--- WHAT TO WORK ON ---
All of the data below should be output exactly as given.
-- RECORDED DATA follows --
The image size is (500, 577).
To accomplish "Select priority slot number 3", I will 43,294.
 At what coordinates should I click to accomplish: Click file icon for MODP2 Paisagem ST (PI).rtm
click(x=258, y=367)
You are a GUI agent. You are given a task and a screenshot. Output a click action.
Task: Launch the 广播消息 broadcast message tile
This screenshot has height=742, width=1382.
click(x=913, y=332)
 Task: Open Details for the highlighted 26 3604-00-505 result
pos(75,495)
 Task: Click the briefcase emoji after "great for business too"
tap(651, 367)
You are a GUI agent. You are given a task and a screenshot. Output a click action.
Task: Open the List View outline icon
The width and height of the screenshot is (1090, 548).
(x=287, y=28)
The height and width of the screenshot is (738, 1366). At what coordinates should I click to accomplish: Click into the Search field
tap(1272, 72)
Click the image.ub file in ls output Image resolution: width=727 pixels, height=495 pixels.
-- RECORDED DATA concluded --
--- ANSWER TO THIS PROBLEM ---
The image size is (500, 577).
To accomplish "Select priority slot number 3", I will 43,294.
 At what coordinates should I click to accomplish: Click file icon for MODP2 Paisagem ST (PI).rtm
click(x=258, y=367)
You are a GUI agent. You are given a task and a screenshot. Output a click action.
Task: Launch the 广播消息 broadcast message tile
This screenshot has height=742, width=1382.
click(x=913, y=332)
 Task: Open Details for the highlighted 26 3604-00-505 result
pos(75,495)
 Task: Click the briefcase emoji after "great for business too"
tap(651, 367)
You are a GUI agent. You are given a task and a screenshot. Output a click action.
Task: Open the List View outline icon
The width and height of the screenshot is (1090, 548).
(x=287, y=28)
The height and width of the screenshot is (738, 1366). At what coordinates should I click to accomplish: Click into the Search field
tap(1272, 72)
Click the image.ub file in ls output Image resolution: width=727 pixels, height=495 pixels.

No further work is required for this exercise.